J'insiste sur l'importance de reconnaître la responsabilité de l'État, du Gouvernement et des élus que nous sommes avant de donner des leçons de responsabilité à ceux qui connaissent des difficultés.

En effet, comment ne pas imaginer les dégâts causés lorsqu'en cinq ans les loyers ont augmenté de 9 % dans le parc social, de 15 % dans le parc privé, alors que l'aide au logement n'a cru que de 6 % ? Comment oublier que 200 000 familles viennent de voir supprimer leur APL, et que l'union sociale pour l'habitat vient de rappeler que « l'État paye avec de plus en plus de retard les subventions qu'il nous doit » ? Comment oublier, enfin, que l'État s'est désengagé du FSL, chargé d'aider les locataires en difficulté ? Ce faisant, les assistantes sociales s'adressent de plus en plus aux associations caritatives, le droit au logement se transformant en charité pour le logement, avec le risque que, si la situation des familles continue de se dégrader, les associations n'aient pas les capacités de suivre.

Le principe constitutionnel de devoir de solidarité nationale ne peut se traduire pour l'État uniquement en droit pour le préfet d'accorder l'aide de la police pour expulser.

Notre proposition de loi entend donc aller droit au but en proclamant l'interdiction pure et simple des expulsions locatives et des coupures de fournitures en énergie ou en eau. Il s'agit de mesures de protection.

Dans un article 1er, nous proposons en effet d'interdire les expulsions locatives au seul motif du défaut de paiement et en raison de difficultés économiques et sociales. Nous avons également fait le choix d'interdire les coupures de fournitures en énergie et en eau. Ce principe d'interdiction a, dans les deux cas, pour objectif de renverser la logique actuelle qui veut que le débiteur soit placé devant le risque de sanctions graves, incomparables avec le risque encouru à l'inverse par les bailleurs, fournisseurs ou distributeurs.

Notre dispositif ne vise donc pas à donner quitus aux mauvais payeurs, comme certains voudraient le laisser croire, ni à dissuader les bailleurs de louer leurs biens, mais à donner aux personnes en difficulté, comme aux bailleurs et aux fournisseurs, la garantie que les droits de chacun seront respectés. C'est pour ces raisons que nous avons voulu retenir un principe d'alerte et de saisine d'une commission départementale intervenant dès le deuxième loyer ou la deuxième échéance impayés, sur la demande du créancier, sans recours à une procédure contentieuse, réservant l'intervention du juge aux seuls cas où le débiteur est déclaré solvable et se refuse à acquitter sa dette.

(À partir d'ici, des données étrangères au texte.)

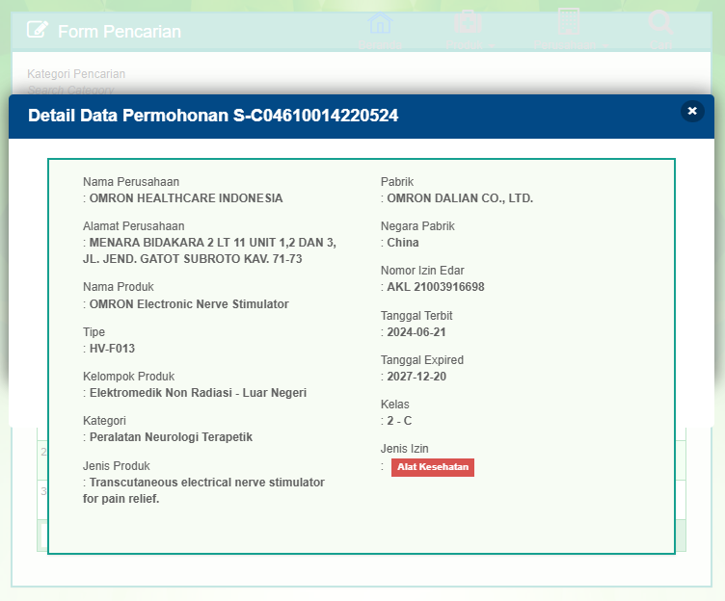This screenshot has height=601, width=725.
Task: Click the OMRON Electronic Nerve Stimulator product name
Action: tap(189, 304)
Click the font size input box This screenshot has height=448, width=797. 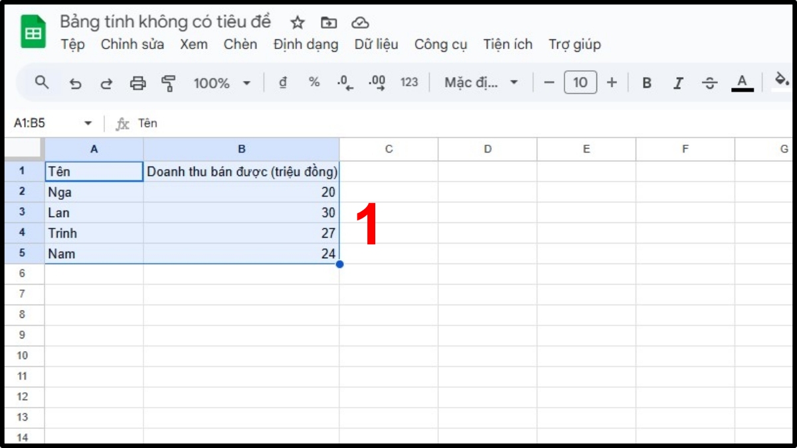[580, 82]
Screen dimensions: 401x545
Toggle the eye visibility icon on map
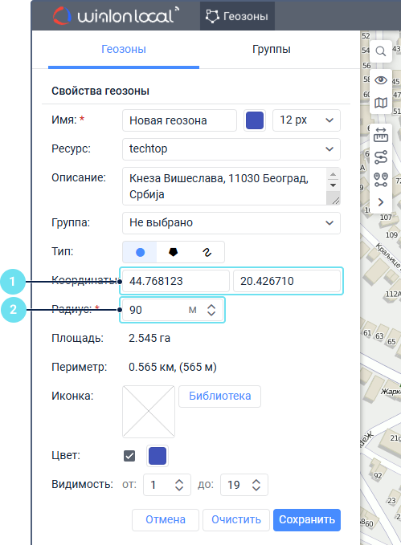[x=381, y=80]
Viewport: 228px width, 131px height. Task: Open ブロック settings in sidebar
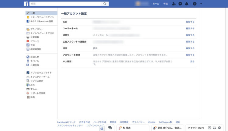click(34, 41)
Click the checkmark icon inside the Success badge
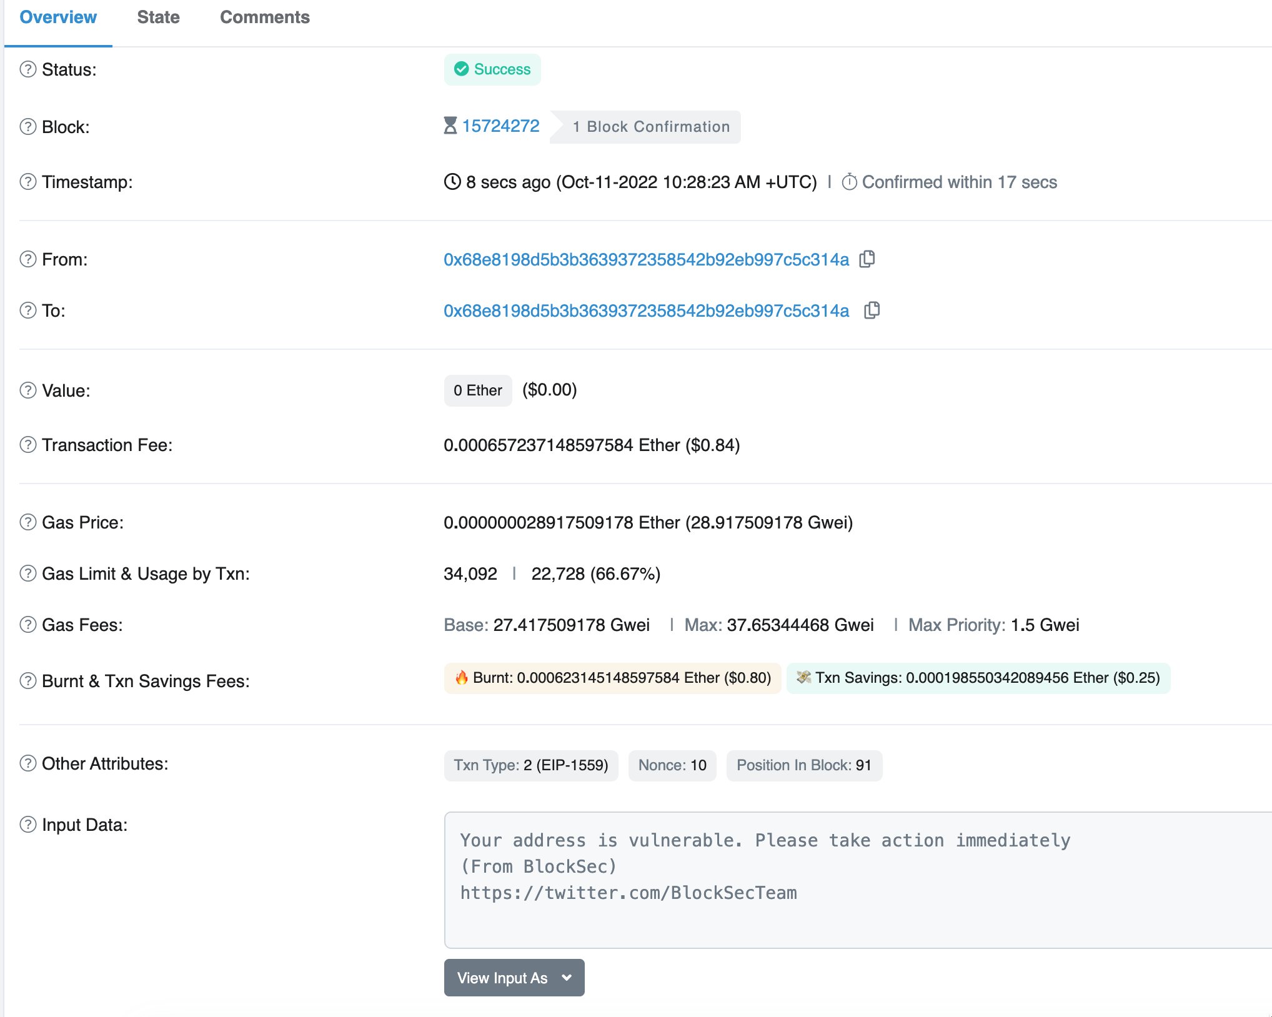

D'ailleurs, il est important de souligner que ces procédures d'expulsion représentent aujourd'hui un coût social exorbitant par rapport aux dettes en jeu. Une étude publiée par l'Union sociale pour l'habitat montrait que le coût des impayés de loyers pour les entreprises sociales de l'habitat, les offices HLM et le ministère de l'intérieur représentait entre 115 et 120 millions d'euros en 2001, et 135 millions d'euros en 2004, soit le double des crédits engagés par le fonds de solidarité pour le logement. Il faut y ajouter le coût administratif de la procédure judiciaire, celui - exorbitant - du relogement des personnes expulsées, le coût administratif de la procédure précontentieuse. Le total peut être ainsi estimé à plus de 200 millions d'euros.

Au regard de ces chiffres, on voit tout le profit, humain mais aussi économique, que l'on pourrait tirer d'un relèvement du fonds social du logement et des aides directes aux personnes défavorisées, et plus encore d'une procédure non contentieuse telle que celle que nous proposons.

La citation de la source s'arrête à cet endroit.